§ **Task details**
Quote the entries from the line with "Tap the Create Invite calendar icon" up to and including the line with "Click the magnifying".
****************
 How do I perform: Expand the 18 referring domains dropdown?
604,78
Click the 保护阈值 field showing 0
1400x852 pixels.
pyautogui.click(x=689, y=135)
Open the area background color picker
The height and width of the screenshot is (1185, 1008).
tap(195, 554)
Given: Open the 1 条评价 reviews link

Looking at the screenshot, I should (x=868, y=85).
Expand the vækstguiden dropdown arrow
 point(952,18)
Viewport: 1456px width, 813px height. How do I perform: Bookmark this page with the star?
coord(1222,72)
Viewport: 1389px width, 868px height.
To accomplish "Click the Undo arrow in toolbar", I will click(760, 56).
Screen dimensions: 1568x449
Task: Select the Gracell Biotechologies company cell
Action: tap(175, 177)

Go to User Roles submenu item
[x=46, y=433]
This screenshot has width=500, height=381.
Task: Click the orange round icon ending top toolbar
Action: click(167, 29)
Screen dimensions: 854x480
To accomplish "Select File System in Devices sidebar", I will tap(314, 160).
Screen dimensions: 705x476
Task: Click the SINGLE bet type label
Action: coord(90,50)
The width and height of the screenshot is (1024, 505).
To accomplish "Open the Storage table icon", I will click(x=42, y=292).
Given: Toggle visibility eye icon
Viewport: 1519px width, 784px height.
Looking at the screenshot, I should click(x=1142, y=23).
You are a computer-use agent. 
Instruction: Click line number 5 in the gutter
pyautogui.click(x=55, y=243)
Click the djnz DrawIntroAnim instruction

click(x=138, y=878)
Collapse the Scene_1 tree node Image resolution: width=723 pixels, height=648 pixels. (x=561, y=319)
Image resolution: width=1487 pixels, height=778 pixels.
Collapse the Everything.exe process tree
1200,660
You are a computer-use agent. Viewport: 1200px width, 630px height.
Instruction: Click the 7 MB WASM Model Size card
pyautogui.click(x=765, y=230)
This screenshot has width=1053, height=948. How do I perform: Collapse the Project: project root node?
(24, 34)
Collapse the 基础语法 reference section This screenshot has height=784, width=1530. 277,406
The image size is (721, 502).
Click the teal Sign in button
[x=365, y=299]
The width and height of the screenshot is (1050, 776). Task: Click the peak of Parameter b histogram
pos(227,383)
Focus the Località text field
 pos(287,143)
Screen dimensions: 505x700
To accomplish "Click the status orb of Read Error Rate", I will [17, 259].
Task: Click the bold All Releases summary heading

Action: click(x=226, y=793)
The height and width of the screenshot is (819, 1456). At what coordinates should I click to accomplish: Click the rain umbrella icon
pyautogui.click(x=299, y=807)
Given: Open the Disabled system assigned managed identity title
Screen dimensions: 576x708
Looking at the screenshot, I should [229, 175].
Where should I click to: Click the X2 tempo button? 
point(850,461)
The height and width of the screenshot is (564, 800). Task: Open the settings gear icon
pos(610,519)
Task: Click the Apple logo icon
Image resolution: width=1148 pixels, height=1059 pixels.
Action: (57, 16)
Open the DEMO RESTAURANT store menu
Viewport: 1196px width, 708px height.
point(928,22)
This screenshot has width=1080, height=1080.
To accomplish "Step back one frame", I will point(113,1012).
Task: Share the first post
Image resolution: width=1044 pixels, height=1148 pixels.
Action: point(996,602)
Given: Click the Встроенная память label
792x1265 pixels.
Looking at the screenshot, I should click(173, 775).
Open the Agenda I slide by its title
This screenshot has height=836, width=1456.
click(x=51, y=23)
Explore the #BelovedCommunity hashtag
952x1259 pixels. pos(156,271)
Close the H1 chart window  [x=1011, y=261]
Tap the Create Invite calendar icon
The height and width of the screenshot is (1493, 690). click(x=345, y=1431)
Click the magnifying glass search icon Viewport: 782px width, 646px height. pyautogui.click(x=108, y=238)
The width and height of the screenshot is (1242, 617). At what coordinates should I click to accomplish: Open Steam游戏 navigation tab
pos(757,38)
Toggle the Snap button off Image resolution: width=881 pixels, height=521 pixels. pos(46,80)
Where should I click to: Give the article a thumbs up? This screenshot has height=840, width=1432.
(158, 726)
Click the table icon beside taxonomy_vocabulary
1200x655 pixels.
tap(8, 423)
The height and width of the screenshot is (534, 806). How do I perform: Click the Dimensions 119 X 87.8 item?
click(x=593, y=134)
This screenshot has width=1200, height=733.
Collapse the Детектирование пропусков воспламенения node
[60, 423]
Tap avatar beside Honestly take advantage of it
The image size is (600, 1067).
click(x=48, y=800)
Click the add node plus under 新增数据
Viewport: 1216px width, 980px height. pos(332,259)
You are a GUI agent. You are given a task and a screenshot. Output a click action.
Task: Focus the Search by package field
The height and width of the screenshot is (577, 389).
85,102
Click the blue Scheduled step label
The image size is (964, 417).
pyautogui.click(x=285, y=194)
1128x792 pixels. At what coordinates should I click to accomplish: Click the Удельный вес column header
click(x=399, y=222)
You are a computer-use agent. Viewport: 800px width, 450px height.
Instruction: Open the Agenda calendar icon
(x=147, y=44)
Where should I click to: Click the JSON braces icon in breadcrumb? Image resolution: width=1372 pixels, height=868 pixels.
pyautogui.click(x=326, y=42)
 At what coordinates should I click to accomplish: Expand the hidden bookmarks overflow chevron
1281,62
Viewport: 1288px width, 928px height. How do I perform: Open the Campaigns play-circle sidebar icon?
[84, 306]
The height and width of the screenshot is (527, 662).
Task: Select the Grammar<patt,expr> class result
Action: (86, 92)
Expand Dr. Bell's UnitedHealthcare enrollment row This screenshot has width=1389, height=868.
****************
§ **Completed task**
Tap the Create Invite calendar icon
The height and width of the screenshot is (1493, 690). click(x=345, y=1431)
Click the magnifying glass search icon Viewport: 782px width, 646px height. pyautogui.click(x=108, y=238)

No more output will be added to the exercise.